Let me be specific. First, it will be the policy of the United States to promote reform across the region, and to support transitions to democracy. That effort begins in Egypt and Tunisia, where the stakes are high -– as Tunisia was at the vanguard of this democratic wave, and Egypt is both a longstanding partner and the Arab world's largest nation. Both nations can set a strong example through free and fair elections, a vibrant civil society, accountable and effective democratic institutions, and responsible regional leadership. But our support must also extend to nations where transitions have yet to take place. 

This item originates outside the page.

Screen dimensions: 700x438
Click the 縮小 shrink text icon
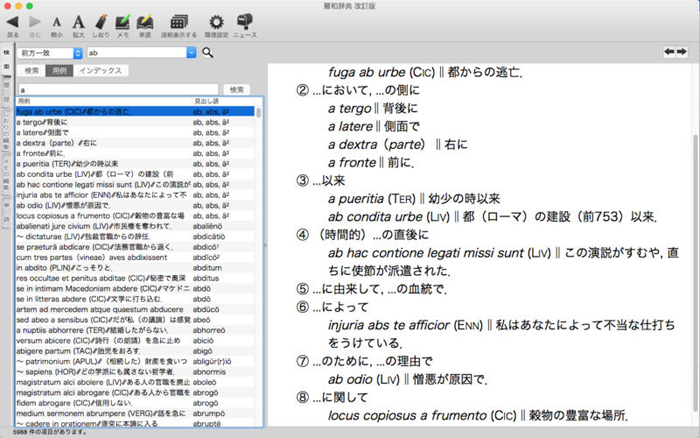click(x=56, y=20)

As far as actual policy was concerned, he mentioned the killing of civilians in Libya, the situation in Syria, where president Assad is 'faced with a choice between reform or make way', Yemen where president Saleh 'should follow through on his commitment to transfer power', and Bahrain about which he said that 

  ..... we have insisted both publicly and privately that mass arrests and brute force are at odds with the universal rights of Bahrain's citizens, and we will -- and such steps will not make legitimate calls for reform go away. The only way forward is for the government and opposition to engage in a dialogue, and you can't have a real dialogue when parts of the peaceful opposition are in jail. (Applause.) The government must create the conditions for dialogue, and the opposition must participate to forge a just future for all Bahrainis. 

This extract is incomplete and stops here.